_INPUT FOR THIS TASK_:
★ ★ ★ ★

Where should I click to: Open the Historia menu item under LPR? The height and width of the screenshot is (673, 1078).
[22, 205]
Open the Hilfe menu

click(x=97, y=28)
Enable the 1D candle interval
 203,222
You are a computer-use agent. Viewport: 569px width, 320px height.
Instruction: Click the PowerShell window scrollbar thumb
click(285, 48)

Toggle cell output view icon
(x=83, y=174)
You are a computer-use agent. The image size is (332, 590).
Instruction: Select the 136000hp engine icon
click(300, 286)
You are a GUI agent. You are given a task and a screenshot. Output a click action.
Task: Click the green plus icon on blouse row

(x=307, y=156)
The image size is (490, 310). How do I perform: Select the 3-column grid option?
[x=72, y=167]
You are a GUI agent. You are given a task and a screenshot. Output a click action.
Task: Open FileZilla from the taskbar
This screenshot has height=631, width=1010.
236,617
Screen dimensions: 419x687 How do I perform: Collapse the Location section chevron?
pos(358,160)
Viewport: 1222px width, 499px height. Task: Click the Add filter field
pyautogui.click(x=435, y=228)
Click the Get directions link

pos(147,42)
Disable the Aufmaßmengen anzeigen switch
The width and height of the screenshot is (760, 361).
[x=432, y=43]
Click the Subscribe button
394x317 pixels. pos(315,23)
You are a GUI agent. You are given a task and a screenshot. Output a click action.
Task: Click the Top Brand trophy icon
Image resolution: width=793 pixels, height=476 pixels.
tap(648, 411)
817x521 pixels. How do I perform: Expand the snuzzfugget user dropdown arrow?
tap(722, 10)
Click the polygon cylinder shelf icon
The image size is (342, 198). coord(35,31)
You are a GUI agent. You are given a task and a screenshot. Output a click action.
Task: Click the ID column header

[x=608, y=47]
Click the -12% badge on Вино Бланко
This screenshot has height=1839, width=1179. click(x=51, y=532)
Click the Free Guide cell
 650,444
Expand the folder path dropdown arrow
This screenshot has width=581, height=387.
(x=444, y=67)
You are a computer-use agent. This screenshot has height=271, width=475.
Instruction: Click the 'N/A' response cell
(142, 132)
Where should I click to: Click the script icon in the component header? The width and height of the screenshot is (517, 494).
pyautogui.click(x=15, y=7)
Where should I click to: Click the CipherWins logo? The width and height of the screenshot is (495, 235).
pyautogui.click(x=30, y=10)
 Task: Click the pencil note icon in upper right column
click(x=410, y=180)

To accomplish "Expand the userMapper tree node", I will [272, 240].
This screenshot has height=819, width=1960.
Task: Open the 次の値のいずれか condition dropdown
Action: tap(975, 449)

★ ★ ★ ★

_WHAT IS NEEDED_: Please render the listing above, everything from the line containing "You are a computer-use agent. This" down to the line containing "pyautogui.click(x=30, y=10)", both included, as a two-column CSV with the headers input and output. Each text and its answer should form one row, with every field in quotation marks and each line break replaced by a space.

_RESPONSE_:
input,output
"You are a computer-use agent. This screenshot has height=271, width=475. Instruction: Click the 'N/A' response cell","(142, 132)"
"Where should I click to: Click the script icon in the component header? The width and height of the screenshot is (517, 494).","pyautogui.click(x=15, y=7)"
"Where should I click to: Click the CipherWins logo? The width and height of the screenshot is (495, 235).","pyautogui.click(x=30, y=10)"